Fig. 33.—DOLL OF IVORY, FROM THE CATACOMB OF ST. AGNESE.
In the catacomb of St. Agnes one end of a passage is given up to form a museum of the objects found in the tombs of the early Christians, and among these are some very similar dolls, taken out of the graves of Christian children. It was very natural that the parents, whether Pagan or Christian, should put the toys of their dear ones into the last resting-place with them, not with the idea that they would want them to play with in the world beyond the veil, but because the sight of these dolls would rouse painful thoughts, and bring tears into the eyes of the mourners whenever come across in some old cupboard or on some shelf.

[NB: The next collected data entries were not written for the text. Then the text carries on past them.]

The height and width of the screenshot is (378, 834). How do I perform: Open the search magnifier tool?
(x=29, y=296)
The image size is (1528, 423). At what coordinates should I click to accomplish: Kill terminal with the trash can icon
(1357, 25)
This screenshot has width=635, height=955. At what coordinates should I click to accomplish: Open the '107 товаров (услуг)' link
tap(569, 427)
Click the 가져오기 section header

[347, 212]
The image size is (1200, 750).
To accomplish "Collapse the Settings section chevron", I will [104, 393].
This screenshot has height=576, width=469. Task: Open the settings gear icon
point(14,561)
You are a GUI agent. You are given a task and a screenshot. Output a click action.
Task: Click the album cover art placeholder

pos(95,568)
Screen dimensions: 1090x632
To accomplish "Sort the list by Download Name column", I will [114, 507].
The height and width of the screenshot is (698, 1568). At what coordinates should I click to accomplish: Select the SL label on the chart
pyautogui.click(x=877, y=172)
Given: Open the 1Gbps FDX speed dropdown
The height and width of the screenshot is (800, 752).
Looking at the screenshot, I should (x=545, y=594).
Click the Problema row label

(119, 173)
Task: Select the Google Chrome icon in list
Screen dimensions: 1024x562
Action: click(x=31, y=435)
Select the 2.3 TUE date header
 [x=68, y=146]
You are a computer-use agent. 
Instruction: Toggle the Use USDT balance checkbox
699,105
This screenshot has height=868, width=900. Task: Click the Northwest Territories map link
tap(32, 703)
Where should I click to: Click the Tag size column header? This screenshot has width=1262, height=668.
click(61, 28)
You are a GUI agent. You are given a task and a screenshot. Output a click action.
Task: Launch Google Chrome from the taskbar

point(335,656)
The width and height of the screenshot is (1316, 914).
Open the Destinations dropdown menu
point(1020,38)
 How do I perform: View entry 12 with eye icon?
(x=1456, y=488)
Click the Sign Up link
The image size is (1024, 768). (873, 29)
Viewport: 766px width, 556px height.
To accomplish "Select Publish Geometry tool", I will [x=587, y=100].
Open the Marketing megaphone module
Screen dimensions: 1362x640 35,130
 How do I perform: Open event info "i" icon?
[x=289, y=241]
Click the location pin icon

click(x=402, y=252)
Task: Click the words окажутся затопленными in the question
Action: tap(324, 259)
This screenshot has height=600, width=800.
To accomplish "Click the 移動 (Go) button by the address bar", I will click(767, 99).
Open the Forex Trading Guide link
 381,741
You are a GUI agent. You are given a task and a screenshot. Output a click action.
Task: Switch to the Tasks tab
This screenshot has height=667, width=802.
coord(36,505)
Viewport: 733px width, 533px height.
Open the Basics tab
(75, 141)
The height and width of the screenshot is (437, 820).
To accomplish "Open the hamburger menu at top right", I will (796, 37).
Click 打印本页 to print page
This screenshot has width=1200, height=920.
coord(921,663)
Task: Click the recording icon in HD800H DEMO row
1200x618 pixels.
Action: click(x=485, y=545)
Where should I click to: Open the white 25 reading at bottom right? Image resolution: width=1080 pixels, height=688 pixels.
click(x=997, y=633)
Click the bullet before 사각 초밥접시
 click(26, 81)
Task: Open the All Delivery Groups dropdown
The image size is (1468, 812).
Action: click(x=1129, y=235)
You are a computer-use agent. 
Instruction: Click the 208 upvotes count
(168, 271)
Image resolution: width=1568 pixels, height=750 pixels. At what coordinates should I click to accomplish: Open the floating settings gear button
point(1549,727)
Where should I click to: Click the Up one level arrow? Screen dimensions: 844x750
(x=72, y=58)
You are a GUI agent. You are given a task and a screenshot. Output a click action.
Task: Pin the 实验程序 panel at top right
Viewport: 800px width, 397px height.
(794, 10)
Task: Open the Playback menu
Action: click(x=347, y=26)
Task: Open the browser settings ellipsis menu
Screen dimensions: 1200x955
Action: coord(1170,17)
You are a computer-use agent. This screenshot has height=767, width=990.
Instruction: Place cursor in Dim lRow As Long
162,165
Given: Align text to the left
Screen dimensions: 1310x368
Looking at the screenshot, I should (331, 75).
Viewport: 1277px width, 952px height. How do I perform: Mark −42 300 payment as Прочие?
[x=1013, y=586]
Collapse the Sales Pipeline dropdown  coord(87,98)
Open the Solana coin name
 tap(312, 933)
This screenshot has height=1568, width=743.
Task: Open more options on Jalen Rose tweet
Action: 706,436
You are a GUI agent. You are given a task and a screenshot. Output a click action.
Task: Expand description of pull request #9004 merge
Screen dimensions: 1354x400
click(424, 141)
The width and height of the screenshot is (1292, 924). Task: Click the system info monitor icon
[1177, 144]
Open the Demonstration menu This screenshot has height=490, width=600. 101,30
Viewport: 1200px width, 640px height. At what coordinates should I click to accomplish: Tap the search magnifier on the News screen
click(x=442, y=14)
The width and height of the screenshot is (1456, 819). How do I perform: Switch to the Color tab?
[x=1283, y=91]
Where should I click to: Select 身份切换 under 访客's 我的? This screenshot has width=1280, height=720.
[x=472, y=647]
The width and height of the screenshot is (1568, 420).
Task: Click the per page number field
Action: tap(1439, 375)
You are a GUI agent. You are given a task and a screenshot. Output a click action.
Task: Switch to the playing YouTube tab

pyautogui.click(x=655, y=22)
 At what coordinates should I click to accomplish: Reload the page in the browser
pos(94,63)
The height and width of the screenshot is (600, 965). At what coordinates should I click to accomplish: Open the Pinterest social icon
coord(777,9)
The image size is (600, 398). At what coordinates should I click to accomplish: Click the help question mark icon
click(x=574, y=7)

Of the greatest interest to the student of mankind are the deposits some 40 ft. deep at La Laugerie on the banks of the Vézère in Dordogne. Here at the close of the glacial period lived the primeval inhabitants of France, at the time of the cave lion, reindeer, and mammoth. That race knew nothing of the potter’s art. The reindeer hunter was, however, rarely endowed with the artistic faculty, and numerous sketches by him on ivory and bone remain to testify to his appreciation of beauty of animal form. One day a workman turned up a doll carved in ivory beside one of the hearths of this primeval man. He secreted and sold it, being under a bond to deliver all such finds to the proprietor of the land. A fellow-workman betrayed him, and he was obliged to pay back the money he had received and take the doll to M. de Vibraye, to whom it was due. In a rage he said, “Anyhow, he shall not have it perfect,” and he knocked off the head. In the accompanying sketch the head is conjecturally restored. The arms were broken off when discovered, if there ever had been arms, which is uncertain.
Fig. 34.—DOLL OF IVORY FROM LAUGERIE HAUTE.
(The head restored.)
Was this a child’s toy or an idol of adults? Probably the former. On some of the engraved bones of the reindeer have been found sketches of singular objects which bear more resemblance to fetishes, or the images made and venerated by Ostjaks and Samojeds, than any thing else. With the savage, as with the child, that doll receives most regard which is most inartistic, for it allows greater scope for the imagination to play about it. The favourite miraculous images are invariably the rudest.
In one of the Bruges churches is a beautiful Virgin and Child in white marble, one of the few refined and beautiful things that Michael Angelo’s hand turned out. But this lovely group does not attract worshippers, who will be found clustered about, offering their candles, hanging up silver hearts about a little monstrosity with a black face, and neither shape nor limbs.